Oleh : Ratna Susilowati,S.Pd (Guru SMP Muh 3 Yogyakarta)
Jadilah pendidik sejati “sang pahlawan cendikia” demi generasi penerus bangsa.
Salah satu tujuan pendidikan seperti yang tertuang dalam’ Undang-undang Sisdiknas No 20 Tahun 2003 adalah “mengembangkan kemampuan dan membentuk watak serta peradaban bangsa yang bermartabat dalam rangka mencerdaskan kehidupan bangsa, bertujuan untuk mengembangkan potensi peserta didik agar menjadi manusia yang beriman dan bertakwa kepada Tuhan Yang Maha Esa, berakhlak mulia, sehat, berilmu, cakap, kreatif, mandiri, dan menjadi warga negara yang demokratis serta bertanggung jawab”. Melihat tujuan tersebut menjadi tantangan tersendiri bagi seseorang yang berprofesi sebagai guru. Betapa mulianya jika guru dapat mencapai tujuan tersebut. Terlebih saat ini guru harus dihadapkan pada generasi millenial yang cenderung mempunyai pola pikir yang cepat dan lebih memprioritaskan hasil daripada proses. Tentunya diperlukan tehnik-tehnik mengajar dan mendidik dengan jitu. Betapa bahagianya menjadi seorang guru yang dapat tampil penuh kharisma dihadapan siswanya, serta menjadi sosok guru yang disegani, ditaati, dirindukan kedatangannya, dan tentunya kepergiannya akan ditangisi.”
Langkah yang dapat dilakukan seorang guru tentunya tidak akan jauh dari bagaimana action dan passion nya dalam melaksanakan serangkaian pembelajaran, baik dalam transfer ilmu pengetahuan maupun dalam mengembangkan karakter peserta didiknya. Tentunya tidak terbatas di dalam ruang kelas saja , tetapi dimanapun seorang guru harus dapat memainkan perannya untuk menjadi pendidik yang sejati.

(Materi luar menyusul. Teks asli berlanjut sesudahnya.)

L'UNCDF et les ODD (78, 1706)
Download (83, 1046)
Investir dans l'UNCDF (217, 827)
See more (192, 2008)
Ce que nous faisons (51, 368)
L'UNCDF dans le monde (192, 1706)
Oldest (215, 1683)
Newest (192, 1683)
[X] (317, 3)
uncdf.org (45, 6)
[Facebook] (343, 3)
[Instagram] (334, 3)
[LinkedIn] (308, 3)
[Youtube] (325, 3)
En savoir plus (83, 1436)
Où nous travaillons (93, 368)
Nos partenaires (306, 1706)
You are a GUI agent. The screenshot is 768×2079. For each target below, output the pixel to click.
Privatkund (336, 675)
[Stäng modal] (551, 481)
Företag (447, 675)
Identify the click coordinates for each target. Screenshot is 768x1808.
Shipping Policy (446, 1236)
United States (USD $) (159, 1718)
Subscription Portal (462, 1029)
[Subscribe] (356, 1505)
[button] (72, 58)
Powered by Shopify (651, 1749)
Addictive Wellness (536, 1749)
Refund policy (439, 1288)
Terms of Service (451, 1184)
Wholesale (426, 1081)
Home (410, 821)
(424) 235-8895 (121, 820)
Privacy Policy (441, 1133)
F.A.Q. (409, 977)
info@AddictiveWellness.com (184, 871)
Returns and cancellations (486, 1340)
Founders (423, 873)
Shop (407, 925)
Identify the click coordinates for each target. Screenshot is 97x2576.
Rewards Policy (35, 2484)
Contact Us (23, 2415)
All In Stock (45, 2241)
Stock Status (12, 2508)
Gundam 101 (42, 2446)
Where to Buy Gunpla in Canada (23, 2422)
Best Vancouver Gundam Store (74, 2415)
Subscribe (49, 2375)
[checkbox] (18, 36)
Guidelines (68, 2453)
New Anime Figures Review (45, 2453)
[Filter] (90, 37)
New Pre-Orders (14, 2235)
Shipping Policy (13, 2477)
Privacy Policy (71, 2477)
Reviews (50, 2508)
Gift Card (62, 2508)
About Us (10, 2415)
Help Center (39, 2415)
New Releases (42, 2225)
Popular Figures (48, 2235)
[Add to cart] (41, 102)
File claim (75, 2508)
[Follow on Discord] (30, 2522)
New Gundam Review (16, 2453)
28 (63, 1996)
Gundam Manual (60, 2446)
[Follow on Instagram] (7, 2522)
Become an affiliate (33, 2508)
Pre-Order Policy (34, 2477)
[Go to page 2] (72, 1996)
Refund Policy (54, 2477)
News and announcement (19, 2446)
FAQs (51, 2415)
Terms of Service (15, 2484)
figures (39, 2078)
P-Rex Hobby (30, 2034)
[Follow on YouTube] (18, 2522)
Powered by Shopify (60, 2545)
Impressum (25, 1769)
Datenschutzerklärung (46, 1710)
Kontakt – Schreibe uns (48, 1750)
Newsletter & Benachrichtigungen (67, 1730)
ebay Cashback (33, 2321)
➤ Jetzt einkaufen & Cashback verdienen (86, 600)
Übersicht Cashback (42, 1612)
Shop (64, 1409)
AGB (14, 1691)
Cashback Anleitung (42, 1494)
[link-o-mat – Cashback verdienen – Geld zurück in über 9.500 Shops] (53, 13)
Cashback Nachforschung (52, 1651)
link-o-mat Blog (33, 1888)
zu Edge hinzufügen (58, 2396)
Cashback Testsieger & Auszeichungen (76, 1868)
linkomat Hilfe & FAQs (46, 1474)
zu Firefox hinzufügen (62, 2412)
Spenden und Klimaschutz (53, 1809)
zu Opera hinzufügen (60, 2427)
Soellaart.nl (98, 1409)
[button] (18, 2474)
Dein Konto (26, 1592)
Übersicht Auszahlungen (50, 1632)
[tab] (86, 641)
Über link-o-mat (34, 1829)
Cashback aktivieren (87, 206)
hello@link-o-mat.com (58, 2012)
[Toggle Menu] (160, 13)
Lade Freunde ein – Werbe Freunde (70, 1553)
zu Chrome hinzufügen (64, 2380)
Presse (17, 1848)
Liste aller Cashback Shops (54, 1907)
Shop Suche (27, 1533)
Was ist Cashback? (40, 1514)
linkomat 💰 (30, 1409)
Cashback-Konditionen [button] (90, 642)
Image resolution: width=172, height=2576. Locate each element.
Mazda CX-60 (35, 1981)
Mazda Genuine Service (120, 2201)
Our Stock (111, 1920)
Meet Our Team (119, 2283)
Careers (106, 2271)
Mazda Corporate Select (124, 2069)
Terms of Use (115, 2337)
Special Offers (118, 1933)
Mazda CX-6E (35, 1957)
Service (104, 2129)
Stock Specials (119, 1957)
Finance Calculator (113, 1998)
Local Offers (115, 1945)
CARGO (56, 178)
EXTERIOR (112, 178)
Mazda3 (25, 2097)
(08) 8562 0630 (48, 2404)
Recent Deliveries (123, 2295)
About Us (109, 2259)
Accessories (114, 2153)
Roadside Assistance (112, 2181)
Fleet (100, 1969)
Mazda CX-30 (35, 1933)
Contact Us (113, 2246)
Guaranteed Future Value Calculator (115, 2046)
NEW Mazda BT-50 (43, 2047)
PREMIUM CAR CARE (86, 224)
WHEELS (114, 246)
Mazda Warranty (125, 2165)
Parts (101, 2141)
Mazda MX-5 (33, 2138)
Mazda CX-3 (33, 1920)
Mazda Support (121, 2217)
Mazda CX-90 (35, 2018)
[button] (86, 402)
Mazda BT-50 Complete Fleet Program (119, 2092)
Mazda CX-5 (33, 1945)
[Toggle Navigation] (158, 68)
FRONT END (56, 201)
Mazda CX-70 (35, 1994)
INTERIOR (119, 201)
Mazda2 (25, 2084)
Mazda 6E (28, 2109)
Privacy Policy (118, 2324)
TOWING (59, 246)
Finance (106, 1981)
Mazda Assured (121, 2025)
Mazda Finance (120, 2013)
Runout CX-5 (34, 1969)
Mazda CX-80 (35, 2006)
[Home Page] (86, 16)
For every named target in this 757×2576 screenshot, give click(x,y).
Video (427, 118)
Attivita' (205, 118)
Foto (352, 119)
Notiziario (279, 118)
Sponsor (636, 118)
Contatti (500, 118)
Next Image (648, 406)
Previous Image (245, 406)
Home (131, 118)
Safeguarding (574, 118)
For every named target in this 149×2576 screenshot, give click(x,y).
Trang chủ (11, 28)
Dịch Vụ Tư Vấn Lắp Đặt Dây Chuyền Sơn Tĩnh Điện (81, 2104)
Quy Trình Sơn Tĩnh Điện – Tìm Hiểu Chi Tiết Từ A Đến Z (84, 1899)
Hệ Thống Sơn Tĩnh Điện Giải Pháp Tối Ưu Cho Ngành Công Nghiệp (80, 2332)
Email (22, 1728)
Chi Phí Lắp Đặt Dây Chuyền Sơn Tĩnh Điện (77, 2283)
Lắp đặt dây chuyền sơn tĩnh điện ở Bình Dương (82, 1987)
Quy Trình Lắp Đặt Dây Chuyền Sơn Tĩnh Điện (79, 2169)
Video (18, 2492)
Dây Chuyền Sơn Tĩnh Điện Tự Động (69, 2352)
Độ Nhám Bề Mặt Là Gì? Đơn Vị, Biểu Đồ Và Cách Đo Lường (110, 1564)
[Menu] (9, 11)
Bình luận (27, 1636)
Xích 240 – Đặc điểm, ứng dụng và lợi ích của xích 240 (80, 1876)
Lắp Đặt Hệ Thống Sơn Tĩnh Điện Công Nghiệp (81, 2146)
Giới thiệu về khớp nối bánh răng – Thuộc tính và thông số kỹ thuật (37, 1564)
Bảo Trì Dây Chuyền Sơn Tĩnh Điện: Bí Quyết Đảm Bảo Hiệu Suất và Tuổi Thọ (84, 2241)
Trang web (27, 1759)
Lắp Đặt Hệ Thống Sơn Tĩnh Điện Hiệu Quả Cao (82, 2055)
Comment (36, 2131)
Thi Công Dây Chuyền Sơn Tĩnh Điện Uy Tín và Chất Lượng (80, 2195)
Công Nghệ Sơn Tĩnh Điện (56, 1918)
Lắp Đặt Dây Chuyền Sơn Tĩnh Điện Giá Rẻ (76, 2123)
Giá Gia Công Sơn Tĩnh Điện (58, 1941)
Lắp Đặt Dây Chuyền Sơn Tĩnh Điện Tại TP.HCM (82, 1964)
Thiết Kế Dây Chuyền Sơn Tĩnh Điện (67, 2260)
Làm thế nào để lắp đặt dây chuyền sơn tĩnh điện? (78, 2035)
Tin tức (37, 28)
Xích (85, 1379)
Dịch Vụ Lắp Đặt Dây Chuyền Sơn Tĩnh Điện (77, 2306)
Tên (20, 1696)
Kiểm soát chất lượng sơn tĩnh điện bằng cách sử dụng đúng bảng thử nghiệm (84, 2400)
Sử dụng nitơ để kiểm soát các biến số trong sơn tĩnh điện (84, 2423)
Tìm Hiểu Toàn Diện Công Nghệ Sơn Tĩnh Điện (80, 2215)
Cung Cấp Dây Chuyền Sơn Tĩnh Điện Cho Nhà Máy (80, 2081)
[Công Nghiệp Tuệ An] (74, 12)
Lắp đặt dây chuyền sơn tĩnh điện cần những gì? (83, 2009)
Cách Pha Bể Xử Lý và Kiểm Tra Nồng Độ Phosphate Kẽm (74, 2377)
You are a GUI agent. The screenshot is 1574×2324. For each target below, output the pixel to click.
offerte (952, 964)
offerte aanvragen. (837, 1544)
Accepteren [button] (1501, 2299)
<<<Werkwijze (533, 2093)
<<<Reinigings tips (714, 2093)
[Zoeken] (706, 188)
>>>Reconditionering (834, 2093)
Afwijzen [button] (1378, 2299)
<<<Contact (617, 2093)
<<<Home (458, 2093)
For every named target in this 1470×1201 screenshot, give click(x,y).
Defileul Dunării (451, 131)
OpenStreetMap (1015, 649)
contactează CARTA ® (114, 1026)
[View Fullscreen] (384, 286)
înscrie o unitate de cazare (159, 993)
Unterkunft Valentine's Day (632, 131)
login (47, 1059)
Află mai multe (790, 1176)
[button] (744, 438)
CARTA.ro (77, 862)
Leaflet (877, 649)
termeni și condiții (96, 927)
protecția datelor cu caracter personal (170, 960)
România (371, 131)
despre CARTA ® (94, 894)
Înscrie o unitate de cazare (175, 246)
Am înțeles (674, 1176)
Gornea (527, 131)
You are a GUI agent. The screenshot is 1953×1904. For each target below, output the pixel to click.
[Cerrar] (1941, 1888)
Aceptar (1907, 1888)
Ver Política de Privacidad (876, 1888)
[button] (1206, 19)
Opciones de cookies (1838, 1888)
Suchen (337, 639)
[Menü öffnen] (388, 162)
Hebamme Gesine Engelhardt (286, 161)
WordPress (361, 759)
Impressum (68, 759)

Menurut penulis, untuk menjadi sosok guru idaman seperti di atas, tentunya banyak langkah yang dapat dilakukan. Salah satunya adalah menerapkan pola mengajar yang bermakna. Guru harus dapat memainkan perannya. Menerima peserta didik apa adanya dengan berbagai karakter yang dimiliki menjadi modal dalam berinteraksi dengan siswa. Membiarkan untuk mengambil tanggung jawab sendiri. Untuk memenuhi tujuan belajarnya, guru harus selalu focus kepada anak didiknya.
Intinya, seorang guru harus dapat memainkan perannya menjadi inspirator, motivator maupun evaluator. Menjadi Inspirator, dengan cara bagaimana seorang guru harus mampu menginspirasi dan mempengaruhi siswa agar menjadi lebih baik. Tidak hanya terpaku pada kurikulum yang berlaku, tetapi juga memiliki orientasi lebih luas dalam mengembangkan potensi dan kemampuan para siswanya untuk kreatif. Siswa diberdayakan akan mampu menjadi generasi tangguh dengan segala tantangan yang akan dihadapinya kelak. Menguasai teknologi adalah genggaman dasar bagi seorang siswa.
Menjadi Motivator, bagaimana usahanya membangkitkan etos kerja dan dapat memotivasi semangat siswa dengan segala potensi yang dimilikinya. Sedangkan Evaluator, dimana guru dituntut mampu mengevalusi sikap dalam menerapkan metode dan strategi mengajar yang tepat sehingga dapat diketahui tingkat efektivitasnya dan hasil belajar siswa.
Tak lepas dari uraian di atas, satu hal yang kadang kita lupa bahwa seorang guru adalah orang tua kedua bagi anak didiknya di sekolah. Untuk itu hendaklah guru berusaha berbuat sebagaimana yang dilakukan oleh orang tua. Tidak hanya sekedar transfer ilmu secara monoton tetapi guru harus mampu mendampingi, melayani peserta didiknya dengan kasih sayang. Menghadirkan mereka dalam setiap doa-doa kita tentunya dapat meningkatkan chemistry antara guru dan siswa, dan juga membuat proses komunikasi dalam belajar menjadi lebih bermakna. Mencapai target “hasil belajar secara maksimal” agar dapat tercapai.
Semoga kita semua yang mendapat amanah sebagai pendidik mampu menjalankan roda pendidikan dengan hati, menjadi guru yang bermakna, tetap menjaga semangat totalitas kerja yang tinggi, dan tentunya dengan resiko-resiko yang akan dihadapi untuk mencapai tujuan pendidikan yang luar biasa.